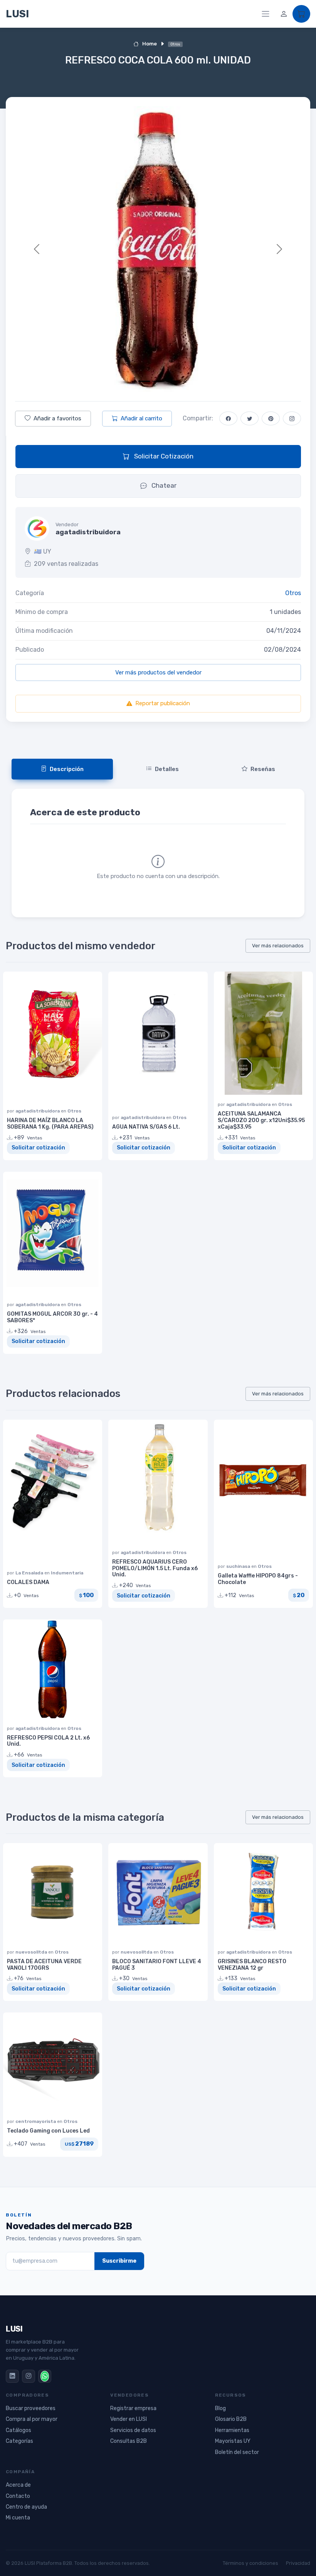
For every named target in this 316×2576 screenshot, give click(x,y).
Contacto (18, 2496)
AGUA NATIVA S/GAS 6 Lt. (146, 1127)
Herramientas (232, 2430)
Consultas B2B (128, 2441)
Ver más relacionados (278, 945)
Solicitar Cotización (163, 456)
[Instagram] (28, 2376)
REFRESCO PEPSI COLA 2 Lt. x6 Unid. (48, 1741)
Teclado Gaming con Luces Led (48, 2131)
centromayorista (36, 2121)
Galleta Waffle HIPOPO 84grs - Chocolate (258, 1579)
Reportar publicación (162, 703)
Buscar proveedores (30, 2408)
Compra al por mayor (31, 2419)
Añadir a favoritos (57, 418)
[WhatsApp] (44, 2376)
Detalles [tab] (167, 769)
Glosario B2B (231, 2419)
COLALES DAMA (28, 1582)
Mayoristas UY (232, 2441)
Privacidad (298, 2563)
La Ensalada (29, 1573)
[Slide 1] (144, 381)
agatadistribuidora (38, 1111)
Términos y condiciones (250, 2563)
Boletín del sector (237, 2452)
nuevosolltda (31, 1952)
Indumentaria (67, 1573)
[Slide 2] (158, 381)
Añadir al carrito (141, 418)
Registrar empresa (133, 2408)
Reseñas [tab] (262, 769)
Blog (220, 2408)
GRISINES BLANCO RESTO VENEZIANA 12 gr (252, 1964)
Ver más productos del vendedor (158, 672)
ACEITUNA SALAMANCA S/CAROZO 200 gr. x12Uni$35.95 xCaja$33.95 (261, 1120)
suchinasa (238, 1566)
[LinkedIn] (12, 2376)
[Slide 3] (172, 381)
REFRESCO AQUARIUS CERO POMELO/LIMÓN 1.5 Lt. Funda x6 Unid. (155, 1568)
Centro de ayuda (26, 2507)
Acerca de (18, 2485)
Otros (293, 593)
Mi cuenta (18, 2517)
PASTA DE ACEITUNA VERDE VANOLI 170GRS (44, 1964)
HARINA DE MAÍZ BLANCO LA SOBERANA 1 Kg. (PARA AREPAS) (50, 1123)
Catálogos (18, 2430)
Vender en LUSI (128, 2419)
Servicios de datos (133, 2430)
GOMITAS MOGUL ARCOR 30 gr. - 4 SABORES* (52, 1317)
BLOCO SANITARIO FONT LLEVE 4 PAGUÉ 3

_____

* _Assignment_
Please print the data above once more, exactly and without images.

* _Task output_
For every named target in this 316×2576 screenshot, give click(x,y).
Contacto (18, 2496)
AGUA NATIVA S/GAS 6 Lt. (146, 1127)
Herramientas (232, 2430)
Consultas B2B (128, 2441)
Ver más relacionados (278, 945)
Solicitar Cotización (163, 456)
[Instagram] (28, 2376)
REFRESCO PEPSI COLA 2 Lt. x6 Unid. (48, 1741)
Teclado Gaming con Luces Led (48, 2131)
centromayorista (36, 2121)
Galleta Waffle HIPOPO 84grs - Chocolate (258, 1579)
Reportar publicación (162, 703)
Buscar proveedores (30, 2408)
Compra al por mayor (31, 2419)
Añadir a favoritos (57, 418)
[WhatsApp] (44, 2376)
Detalles [tab] (167, 769)
Glosario B2B (231, 2419)
COLALES DAMA (28, 1582)
Mayoristas UY (232, 2441)
Privacidad (298, 2563)
La Ensalada (29, 1573)
[Slide 1] (144, 381)
agatadistribuidora (38, 1111)
Términos y condiciones (250, 2563)
Boletín del sector (237, 2452)
nuevosolltda (31, 1952)
Indumentaria (67, 1573)
[Slide 2] (158, 381)
Añadir al carrito (141, 418)
Registrar empresa (133, 2408)
Reseñas [tab] (262, 769)
Blog (220, 2408)
GRISINES BLANCO RESTO VENEZIANA 12 gr (252, 1964)
Ver más productos del vendedor (158, 672)
ACEITUNA SALAMANCA S/CAROZO 200 gr. x12Uni$35.95 xCaja$33.95 (261, 1120)
suchinasa (238, 1566)
[LinkedIn] (12, 2376)
[Slide 3] (172, 381)
REFRESCO AQUARIUS CERO POMELO/LIMÓN 1.5 Lt. Funda x6 Unid. (155, 1568)
Centro de ayuda (26, 2507)
Acerca de (18, 2485)
Otros (293, 593)
Mi cuenta (18, 2517)
PASTA DE ACEITUNA VERDE VANOLI 170GRS (44, 1964)
HARINA DE MAÍZ BLANCO LA SOBERANA 1 Kg. (PARA AREPAS) (50, 1123)
Catálogos (18, 2430)
Vender en LUSI (128, 2419)
Servicios de datos (133, 2430)
GOMITAS MOGUL ARCOR 30 gr. - 4 SABORES* (52, 1317)
BLOCO SANITARIO FONT LLEVE 4 PAGUÉ 3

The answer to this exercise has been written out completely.